本発明は、農業用水管の施工方法に関し、詳しくは、灌漑期に農業用水管の布設施工が可能な農業用水管の施工方法に関する。
水田脇等の農道に沿って灌漑用水を供給するための農業用水管を布設する場合、通常、地下水の水位を考慮して非灌漑期に施工が行われる。具体的には、地下水位は低い状況下で横断管等を一時撤去して農業用水管を配管し、その後復旧を行う。
しかしながら、緊急を要する場合等、灌漑期に農業用水管の布設施工を行う場合では、農業用水が施工箇所脇の側溝等に流れており地下水位が低下せず、地下水の漏水で掘削が困難となるため確実な止水施工が必要となる。そのため、灌漑期に農業用水管を布設することは稀なケースとなっている。
このような地下水を考慮した農業用水管の布設施工では、農道を所定の深度に掘削後、建て込み簡易土留を付設するとともにウェルポイントで地下水を汲み上げて排水する施工方法が考えられる。

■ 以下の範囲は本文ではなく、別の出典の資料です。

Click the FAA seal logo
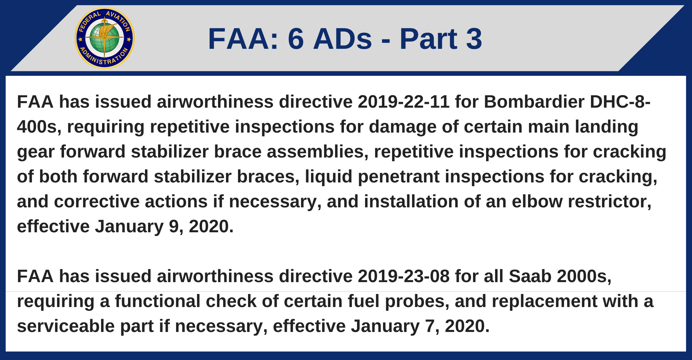104,38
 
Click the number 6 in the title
296,39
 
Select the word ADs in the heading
343,39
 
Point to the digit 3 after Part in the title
474,39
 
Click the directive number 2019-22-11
404,102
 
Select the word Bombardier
534,102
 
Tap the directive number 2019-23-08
404,276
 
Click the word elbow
537,201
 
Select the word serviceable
66,326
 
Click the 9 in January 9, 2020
174,227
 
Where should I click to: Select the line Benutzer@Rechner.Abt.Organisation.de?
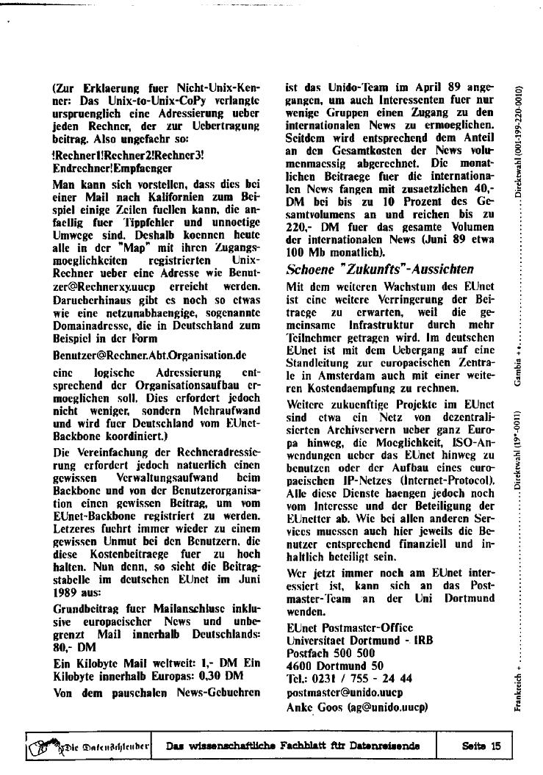point(149,354)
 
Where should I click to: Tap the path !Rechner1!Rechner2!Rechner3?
point(129,156)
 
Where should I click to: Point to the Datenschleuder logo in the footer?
point(88,747)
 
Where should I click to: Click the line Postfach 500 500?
point(331,652)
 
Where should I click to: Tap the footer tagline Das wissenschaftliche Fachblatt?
point(292,746)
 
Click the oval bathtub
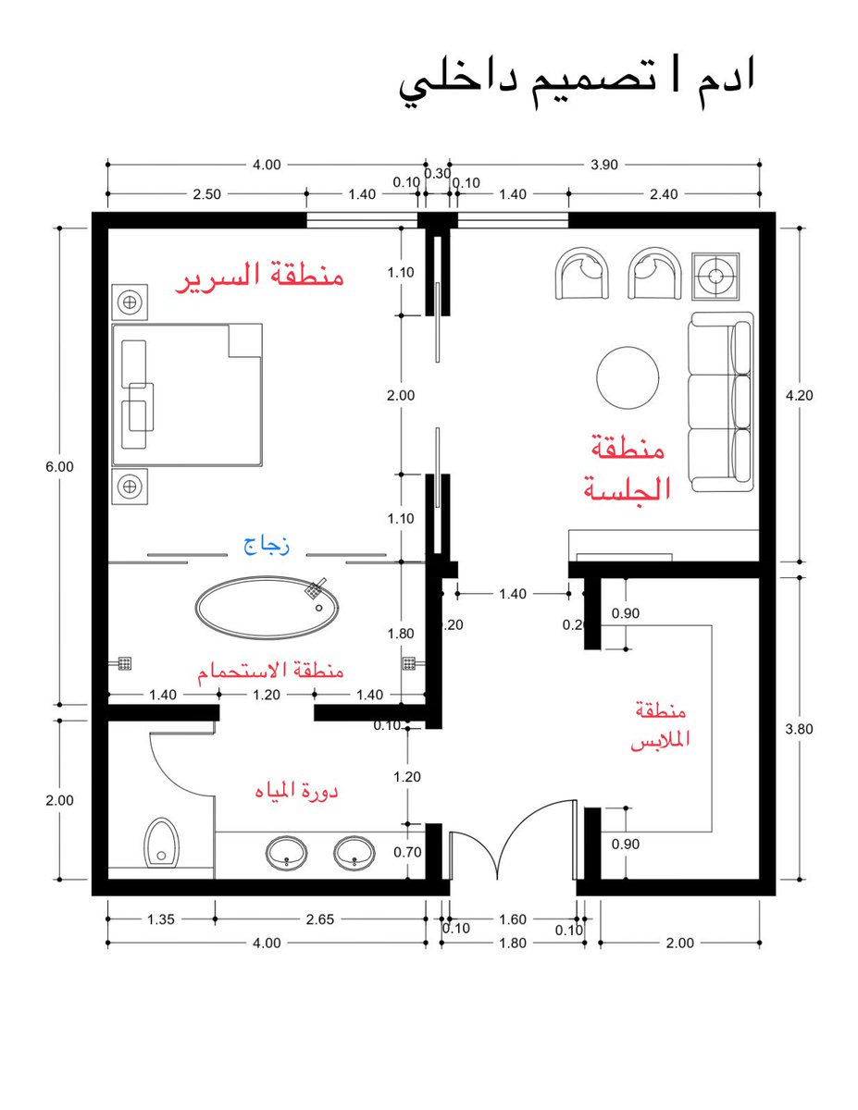pyautogui.click(x=267, y=608)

しかしながらこの工法では、例えば、掘削底面までの中間に透水層となる砂層があり、砂層の下にシルト層がある場合、ウェルポイントの対応では地下水の排出が困難であったり、地下水と砂分の流出を防止できないことがあり、地下水と砂分が流出した場合には、掘削場所に近接している水田等にクラックが発生したり、地山(砂層)が崩壊するといった問題があった。また、掘削深度が深い場合には、建て込み簡易土留では対応が困難なこともあるため、更に止水を考慮した対策が必要となる。

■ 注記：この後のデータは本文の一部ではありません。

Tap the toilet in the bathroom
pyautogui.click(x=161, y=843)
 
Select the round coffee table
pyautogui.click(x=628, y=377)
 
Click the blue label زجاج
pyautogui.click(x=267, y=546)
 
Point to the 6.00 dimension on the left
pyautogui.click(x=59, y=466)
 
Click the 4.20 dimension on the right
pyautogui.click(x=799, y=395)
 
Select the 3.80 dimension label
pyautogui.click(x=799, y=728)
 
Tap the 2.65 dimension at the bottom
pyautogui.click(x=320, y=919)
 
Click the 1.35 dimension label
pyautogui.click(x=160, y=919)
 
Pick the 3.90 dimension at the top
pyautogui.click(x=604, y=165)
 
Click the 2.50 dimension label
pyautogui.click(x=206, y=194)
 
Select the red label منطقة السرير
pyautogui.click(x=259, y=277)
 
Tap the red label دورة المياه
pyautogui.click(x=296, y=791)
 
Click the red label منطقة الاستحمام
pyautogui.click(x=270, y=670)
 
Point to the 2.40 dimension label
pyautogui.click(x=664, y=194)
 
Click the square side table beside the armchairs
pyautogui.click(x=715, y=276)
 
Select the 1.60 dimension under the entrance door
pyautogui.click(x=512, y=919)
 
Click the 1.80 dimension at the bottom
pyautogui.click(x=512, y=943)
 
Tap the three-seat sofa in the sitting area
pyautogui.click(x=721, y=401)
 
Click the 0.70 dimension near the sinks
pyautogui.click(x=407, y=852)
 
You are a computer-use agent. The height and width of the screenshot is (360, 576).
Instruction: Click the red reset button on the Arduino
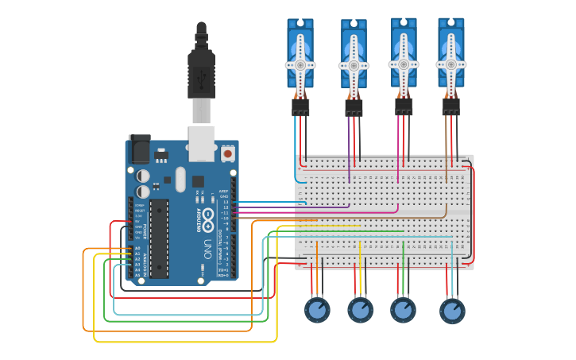pyautogui.click(x=228, y=153)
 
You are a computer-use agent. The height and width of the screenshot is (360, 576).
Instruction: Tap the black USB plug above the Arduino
pyautogui.click(x=202, y=72)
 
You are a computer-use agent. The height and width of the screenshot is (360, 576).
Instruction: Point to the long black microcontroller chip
pyautogui.click(x=159, y=238)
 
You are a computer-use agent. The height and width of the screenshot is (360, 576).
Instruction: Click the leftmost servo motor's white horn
pyautogui.click(x=300, y=65)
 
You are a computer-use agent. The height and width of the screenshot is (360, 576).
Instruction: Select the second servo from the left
pyautogui.click(x=354, y=56)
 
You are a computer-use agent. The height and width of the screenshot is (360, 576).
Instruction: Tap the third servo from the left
pyautogui.click(x=404, y=54)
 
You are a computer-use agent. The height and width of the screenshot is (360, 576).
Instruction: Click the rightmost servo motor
pyautogui.click(x=450, y=54)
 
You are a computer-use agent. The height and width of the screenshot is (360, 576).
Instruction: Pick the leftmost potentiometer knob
pyautogui.click(x=317, y=309)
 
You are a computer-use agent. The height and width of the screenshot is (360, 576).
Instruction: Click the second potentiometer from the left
pyautogui.click(x=360, y=309)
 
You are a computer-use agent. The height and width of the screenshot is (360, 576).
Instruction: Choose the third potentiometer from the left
pyautogui.click(x=403, y=309)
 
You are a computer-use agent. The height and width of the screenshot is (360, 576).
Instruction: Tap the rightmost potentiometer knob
pyautogui.click(x=452, y=310)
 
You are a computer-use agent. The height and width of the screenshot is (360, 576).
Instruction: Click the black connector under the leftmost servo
pyautogui.click(x=300, y=106)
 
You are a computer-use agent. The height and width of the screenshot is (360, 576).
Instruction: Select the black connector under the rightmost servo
pyautogui.click(x=450, y=106)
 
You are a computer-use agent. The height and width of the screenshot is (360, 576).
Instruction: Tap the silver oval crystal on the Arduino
pyautogui.click(x=180, y=179)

また、用地の制約や、地下水位の存在等の現場条件に対応可能な施工として、鋼矢板土留による仮土留め施工があるが、鋼矢板の引き抜きによる土砂の付着等により、地山の崩壊や地盤沈下等の影響が懸念される。
このような止水が必要な地盤に対して矢板壁を適用する施工方法については、これまでにいくつかの提案がなされている(例えば特許文献1)。特許文献1の提案では、地中に構築すべき構造物の基礎以深に軟弱地盤が存在する場合に、構築すべき構造物の基礎の底面の深度より下層の地中に地盤改良体を構築することにより基礎の安定性を確保できるとしている。
特開2007-51486号公報
しかしながら、特許文献1の提案の工法では、矢板壁の構築前に基礎の底面より深い位置に地盤改良体を構築する必要があり、また、矢板の下端部は地盤改良体に届かない位置までしか圧入又は打設されていないため、上記従来の問題を解決できるものではなかった。

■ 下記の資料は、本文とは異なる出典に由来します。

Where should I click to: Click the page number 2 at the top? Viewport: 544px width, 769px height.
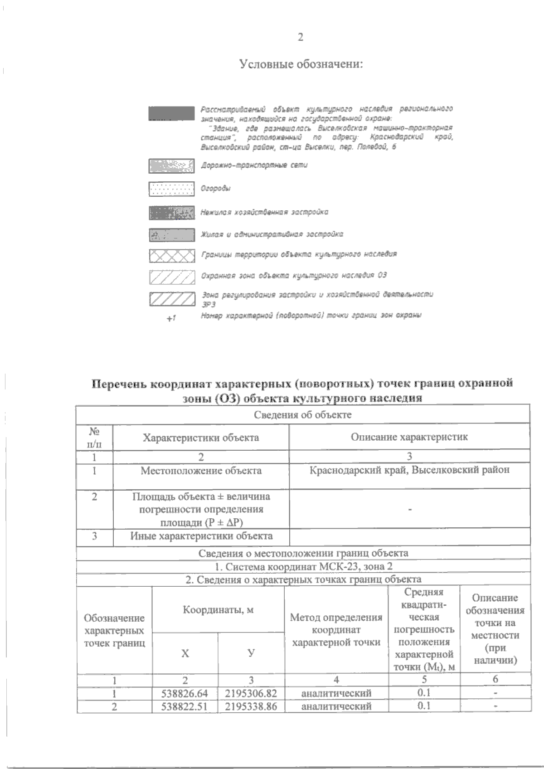pyautogui.click(x=300, y=37)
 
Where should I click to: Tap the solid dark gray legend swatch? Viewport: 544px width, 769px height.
pyautogui.click(x=171, y=114)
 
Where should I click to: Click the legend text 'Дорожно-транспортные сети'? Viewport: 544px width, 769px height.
pyautogui.click(x=254, y=165)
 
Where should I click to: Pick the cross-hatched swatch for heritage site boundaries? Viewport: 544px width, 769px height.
pyautogui.click(x=171, y=256)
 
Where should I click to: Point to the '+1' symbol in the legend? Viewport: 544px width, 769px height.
pyautogui.click(x=170, y=318)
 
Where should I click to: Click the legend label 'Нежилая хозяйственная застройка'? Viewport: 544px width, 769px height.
pyautogui.click(x=265, y=212)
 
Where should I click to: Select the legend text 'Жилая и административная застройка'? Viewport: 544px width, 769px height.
pyautogui.click(x=272, y=234)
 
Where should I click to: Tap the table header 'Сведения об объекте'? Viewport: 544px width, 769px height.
pyautogui.click(x=302, y=414)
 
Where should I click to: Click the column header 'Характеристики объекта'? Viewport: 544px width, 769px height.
pyautogui.click(x=201, y=438)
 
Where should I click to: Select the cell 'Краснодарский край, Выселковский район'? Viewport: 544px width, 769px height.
pyautogui.click(x=409, y=470)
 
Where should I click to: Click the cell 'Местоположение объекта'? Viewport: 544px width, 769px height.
pyautogui.click(x=201, y=471)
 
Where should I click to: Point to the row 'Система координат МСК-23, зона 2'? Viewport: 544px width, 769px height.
pyautogui.click(x=302, y=567)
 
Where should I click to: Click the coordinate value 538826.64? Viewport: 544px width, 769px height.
pyautogui.click(x=185, y=693)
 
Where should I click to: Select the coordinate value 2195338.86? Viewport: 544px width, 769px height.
pyautogui.click(x=251, y=706)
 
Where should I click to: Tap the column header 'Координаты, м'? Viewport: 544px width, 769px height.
pyautogui.click(x=218, y=610)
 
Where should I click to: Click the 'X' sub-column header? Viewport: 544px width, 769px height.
pyautogui.click(x=185, y=653)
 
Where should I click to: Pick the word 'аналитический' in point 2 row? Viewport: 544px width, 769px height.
pyautogui.click(x=336, y=706)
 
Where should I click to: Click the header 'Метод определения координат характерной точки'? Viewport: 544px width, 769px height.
pyautogui.click(x=336, y=630)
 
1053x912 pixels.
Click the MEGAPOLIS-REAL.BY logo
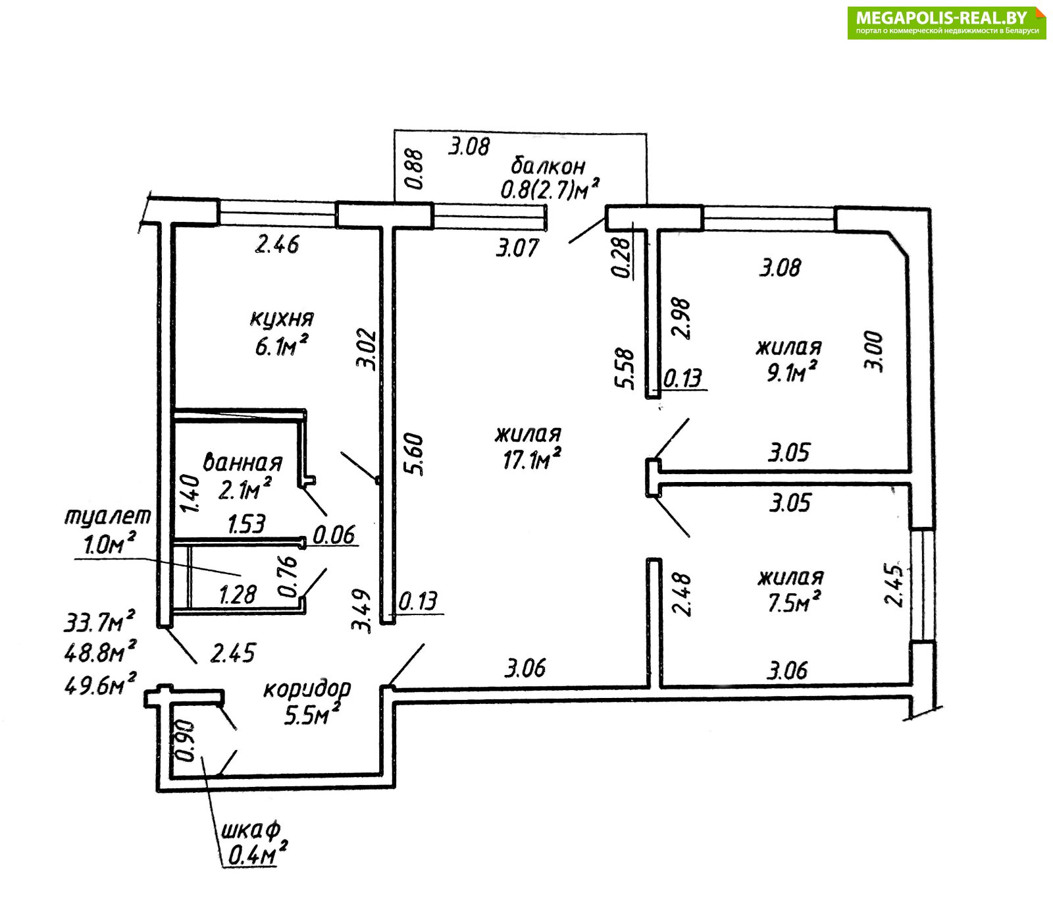[946, 23]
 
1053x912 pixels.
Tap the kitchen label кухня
[282, 319]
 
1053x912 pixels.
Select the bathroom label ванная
[243, 462]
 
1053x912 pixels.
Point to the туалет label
[107, 516]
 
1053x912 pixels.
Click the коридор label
[307, 689]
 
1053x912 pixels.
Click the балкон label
[548, 166]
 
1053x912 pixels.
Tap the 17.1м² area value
[532, 459]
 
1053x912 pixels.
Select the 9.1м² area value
[792, 373]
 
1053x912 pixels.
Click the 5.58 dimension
[628, 369]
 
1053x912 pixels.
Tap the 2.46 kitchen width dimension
[277, 245]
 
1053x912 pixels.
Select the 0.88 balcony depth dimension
[414, 170]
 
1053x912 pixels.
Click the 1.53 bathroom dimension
[247, 524]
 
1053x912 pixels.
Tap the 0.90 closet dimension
[185, 740]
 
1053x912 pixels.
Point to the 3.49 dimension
[362, 611]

本発明は以上のような事情に鑑みてなされたものであり、灌漑期において、地下水や砂分の流出を防止するとともに、地盤沈下を防止でき、鋼矢板の引き抜き時の土砂の付着や、引き抜き後の土砂の移動も抑制可能な、安全性・施工性に優れた農業用水管の施工方法を提供することを課題としている。
本発明の農業用水管の施工方法は、上記の技術的課題を解決するためになされたものであって、以下のことを特徴としている。
第1に、本発明の農業用水管の施工方法は、
地中に農業用水管を布設する施工方法であって、
構築すべき農業用水管の上面視左右平行に、所定の深度まで鋼矢板を隣接して圧入する鋼矢板圧入工程と、
平行に圧入した向かい合う前記鋼矢板の間の地盤に薬液を注入して前記地盤の土質を改良する地盤改良工程と、
前記薬液を注入した前記鋼矢板の間の地盤を所定の深度まで掘削して鋼矢板壁を構築する鋼矢板壁構築工程と、
農業用水管を配設する用水管配設工程と、
掘削箇所に掘削土を埋め戻し、前記鋼矢板を引き抜き整地する整地工程とを有することを特徴とする。
第2に、上記第1の発明の農業用水管の施工方法において、前記地盤改良工程の地盤に注入する薬液として水ガラス系注入材を用いることが好ましい。
第3に、上記第2の発明の農業用水管の施工方法において、前記地盤改良工程で用いる薬液として、注入する地盤の土質が砂分含有率65%以下又は粘性土分含有率35%以上の粘性土を含む場合には、ゲルタイムが5~15秒の懸濁型ガラス系注入材を用い、砂分含有率65%以上又は粘性土分含有率35%以下の砂質土を含む場合には、ゲルタイムが5~20秒及び/又は2~5分の溶液型水ガラス系注入材を用いることが好ましい。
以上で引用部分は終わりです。